▸ **Problem requirements**
Each line of the records that includes "thumbnail" should be found and copied.

▸ **Data excerpts**

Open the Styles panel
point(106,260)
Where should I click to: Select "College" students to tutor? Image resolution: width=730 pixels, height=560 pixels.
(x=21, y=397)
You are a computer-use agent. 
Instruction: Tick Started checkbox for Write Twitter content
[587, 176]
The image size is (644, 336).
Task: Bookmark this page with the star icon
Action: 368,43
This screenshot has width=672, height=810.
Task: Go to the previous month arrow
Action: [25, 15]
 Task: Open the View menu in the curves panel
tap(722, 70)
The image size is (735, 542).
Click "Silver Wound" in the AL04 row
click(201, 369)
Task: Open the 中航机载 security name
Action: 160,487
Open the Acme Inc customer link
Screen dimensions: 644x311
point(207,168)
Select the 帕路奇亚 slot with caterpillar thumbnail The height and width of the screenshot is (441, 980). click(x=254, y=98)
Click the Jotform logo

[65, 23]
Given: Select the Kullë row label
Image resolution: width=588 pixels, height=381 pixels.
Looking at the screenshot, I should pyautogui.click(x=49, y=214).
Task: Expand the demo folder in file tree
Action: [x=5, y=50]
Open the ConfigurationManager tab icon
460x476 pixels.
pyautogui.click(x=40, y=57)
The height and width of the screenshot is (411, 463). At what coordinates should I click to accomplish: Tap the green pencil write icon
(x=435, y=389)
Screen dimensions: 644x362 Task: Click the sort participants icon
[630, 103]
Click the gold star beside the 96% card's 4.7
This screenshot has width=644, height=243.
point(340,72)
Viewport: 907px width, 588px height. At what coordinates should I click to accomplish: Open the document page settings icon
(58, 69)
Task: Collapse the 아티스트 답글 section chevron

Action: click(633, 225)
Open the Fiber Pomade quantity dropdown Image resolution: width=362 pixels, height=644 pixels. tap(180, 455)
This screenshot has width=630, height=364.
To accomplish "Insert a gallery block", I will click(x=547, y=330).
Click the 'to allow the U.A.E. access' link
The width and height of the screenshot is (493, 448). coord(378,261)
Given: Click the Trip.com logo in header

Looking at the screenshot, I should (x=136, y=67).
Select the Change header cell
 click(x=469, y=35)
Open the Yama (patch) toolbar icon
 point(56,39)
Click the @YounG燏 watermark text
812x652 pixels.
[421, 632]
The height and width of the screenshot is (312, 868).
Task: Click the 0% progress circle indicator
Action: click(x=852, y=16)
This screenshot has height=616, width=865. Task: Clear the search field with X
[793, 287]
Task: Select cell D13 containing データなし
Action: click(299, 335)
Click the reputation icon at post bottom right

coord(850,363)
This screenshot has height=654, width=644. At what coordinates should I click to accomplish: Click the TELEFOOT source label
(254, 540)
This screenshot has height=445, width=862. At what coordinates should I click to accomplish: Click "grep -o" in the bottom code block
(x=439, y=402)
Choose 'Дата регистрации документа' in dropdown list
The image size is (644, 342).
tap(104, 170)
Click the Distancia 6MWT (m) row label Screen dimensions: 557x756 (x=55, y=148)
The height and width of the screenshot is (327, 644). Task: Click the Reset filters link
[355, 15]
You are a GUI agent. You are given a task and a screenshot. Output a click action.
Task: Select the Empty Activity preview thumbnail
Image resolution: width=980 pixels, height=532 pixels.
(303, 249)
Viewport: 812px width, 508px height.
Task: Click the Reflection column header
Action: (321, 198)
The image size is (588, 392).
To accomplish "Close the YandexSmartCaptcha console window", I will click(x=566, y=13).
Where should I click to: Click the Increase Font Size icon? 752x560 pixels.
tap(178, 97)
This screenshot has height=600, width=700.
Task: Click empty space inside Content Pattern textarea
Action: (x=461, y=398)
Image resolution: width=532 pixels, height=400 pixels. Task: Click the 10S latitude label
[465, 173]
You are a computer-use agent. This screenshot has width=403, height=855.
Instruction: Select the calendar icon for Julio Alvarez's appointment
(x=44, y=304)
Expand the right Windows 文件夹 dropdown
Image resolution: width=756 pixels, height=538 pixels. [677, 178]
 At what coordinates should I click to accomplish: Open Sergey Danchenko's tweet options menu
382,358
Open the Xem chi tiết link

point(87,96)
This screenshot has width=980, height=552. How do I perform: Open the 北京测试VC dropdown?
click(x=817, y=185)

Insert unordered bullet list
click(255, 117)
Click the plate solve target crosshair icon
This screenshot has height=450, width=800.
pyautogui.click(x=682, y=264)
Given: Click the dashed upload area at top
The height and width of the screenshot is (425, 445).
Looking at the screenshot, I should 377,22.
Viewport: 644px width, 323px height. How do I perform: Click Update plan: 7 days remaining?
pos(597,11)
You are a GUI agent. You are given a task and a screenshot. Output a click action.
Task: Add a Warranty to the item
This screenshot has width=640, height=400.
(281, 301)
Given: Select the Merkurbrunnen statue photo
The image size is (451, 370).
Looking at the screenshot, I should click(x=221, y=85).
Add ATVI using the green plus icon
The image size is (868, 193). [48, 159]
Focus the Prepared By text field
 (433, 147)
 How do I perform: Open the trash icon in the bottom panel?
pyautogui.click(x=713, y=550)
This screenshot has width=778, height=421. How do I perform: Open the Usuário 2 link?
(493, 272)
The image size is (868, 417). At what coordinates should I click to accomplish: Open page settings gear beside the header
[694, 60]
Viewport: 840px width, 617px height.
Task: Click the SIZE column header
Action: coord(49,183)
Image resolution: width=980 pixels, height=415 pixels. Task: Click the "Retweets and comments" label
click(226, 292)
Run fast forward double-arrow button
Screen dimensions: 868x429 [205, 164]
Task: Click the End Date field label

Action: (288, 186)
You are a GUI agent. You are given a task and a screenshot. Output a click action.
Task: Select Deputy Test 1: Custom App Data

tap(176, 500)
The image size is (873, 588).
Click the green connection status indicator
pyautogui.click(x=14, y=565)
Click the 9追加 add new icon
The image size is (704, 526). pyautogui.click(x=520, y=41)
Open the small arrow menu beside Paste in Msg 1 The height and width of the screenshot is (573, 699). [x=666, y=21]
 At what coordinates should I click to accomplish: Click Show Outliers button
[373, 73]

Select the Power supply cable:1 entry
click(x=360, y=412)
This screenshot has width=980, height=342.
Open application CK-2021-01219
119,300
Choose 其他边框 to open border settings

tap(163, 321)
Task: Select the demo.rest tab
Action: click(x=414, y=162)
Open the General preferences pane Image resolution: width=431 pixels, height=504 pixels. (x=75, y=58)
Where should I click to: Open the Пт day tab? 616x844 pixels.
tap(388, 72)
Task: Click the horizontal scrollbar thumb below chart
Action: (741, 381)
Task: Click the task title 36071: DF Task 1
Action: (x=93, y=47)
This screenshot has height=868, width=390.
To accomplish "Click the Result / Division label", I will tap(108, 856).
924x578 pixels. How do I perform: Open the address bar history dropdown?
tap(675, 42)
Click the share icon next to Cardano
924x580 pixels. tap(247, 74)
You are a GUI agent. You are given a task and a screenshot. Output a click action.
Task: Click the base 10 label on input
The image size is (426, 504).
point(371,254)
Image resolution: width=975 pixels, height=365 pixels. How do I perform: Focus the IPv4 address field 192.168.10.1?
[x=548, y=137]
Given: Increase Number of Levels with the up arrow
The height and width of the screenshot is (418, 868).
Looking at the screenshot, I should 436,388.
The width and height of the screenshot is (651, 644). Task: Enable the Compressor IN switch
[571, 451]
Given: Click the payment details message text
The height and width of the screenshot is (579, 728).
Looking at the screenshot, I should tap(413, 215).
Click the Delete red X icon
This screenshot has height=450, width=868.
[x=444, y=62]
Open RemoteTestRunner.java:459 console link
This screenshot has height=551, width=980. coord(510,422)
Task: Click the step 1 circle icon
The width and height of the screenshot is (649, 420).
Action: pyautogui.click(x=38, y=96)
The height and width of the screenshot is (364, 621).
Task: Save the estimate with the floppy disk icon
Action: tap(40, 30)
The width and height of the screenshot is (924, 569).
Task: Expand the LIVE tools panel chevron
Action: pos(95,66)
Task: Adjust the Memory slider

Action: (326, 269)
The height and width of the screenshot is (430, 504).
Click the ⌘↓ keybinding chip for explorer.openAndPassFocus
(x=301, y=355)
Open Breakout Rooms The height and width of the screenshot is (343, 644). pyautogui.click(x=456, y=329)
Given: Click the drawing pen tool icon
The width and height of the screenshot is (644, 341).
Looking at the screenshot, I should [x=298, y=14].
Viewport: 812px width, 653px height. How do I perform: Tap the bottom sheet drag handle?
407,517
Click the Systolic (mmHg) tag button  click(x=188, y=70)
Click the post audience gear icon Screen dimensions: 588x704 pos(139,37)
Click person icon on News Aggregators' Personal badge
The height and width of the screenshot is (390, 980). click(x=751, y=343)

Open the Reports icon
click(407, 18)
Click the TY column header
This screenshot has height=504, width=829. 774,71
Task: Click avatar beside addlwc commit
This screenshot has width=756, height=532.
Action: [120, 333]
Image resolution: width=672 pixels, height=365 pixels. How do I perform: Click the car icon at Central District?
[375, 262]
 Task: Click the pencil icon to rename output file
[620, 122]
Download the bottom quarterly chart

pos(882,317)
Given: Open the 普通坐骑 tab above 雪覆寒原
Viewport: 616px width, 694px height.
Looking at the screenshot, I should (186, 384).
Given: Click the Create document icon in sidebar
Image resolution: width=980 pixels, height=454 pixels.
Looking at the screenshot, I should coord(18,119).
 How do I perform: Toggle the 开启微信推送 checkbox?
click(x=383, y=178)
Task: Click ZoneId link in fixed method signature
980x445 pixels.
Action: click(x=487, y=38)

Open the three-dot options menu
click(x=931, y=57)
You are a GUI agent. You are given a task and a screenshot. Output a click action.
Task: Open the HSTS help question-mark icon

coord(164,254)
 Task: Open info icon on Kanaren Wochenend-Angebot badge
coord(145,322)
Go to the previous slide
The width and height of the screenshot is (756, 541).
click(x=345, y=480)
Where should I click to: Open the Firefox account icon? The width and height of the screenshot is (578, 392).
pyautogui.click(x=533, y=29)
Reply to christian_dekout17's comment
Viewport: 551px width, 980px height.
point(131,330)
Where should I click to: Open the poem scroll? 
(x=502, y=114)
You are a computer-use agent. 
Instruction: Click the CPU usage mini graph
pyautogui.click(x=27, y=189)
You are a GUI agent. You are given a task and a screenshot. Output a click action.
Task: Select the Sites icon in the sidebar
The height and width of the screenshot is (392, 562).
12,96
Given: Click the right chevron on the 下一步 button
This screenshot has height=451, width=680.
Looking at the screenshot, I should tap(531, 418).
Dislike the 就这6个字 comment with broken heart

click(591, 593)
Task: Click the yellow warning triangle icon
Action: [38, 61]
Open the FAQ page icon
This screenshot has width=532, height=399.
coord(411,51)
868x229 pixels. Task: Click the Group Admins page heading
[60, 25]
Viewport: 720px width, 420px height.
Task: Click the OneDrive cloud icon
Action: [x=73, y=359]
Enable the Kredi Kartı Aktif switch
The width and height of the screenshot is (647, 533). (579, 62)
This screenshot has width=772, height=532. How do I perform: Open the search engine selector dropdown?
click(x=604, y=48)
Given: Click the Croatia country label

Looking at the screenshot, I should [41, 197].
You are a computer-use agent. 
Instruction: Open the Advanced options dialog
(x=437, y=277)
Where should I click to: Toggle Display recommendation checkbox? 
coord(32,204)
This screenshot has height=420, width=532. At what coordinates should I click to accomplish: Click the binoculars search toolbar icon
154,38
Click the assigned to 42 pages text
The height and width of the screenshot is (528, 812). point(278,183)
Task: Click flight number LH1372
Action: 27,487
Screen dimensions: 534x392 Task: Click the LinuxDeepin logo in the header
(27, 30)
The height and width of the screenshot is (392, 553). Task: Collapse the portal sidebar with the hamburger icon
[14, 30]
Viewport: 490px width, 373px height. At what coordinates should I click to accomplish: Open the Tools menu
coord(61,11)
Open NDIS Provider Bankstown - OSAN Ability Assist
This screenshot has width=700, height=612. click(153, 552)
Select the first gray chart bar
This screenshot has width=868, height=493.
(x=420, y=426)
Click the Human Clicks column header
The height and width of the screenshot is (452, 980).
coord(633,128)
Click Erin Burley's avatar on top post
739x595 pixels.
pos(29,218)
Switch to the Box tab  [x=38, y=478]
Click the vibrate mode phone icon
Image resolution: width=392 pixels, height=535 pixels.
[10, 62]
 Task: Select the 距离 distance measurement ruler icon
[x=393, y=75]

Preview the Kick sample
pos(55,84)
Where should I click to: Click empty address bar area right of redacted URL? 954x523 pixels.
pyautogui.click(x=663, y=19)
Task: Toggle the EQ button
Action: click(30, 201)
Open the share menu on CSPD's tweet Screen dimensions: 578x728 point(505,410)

▸ **Answer for the task**
Select the 帕路奇亚 slot with caterpillar thumbnail The height and width of the screenshot is (441, 980). click(x=254, y=98)
Task: Select the Empty Activity preview thumbnail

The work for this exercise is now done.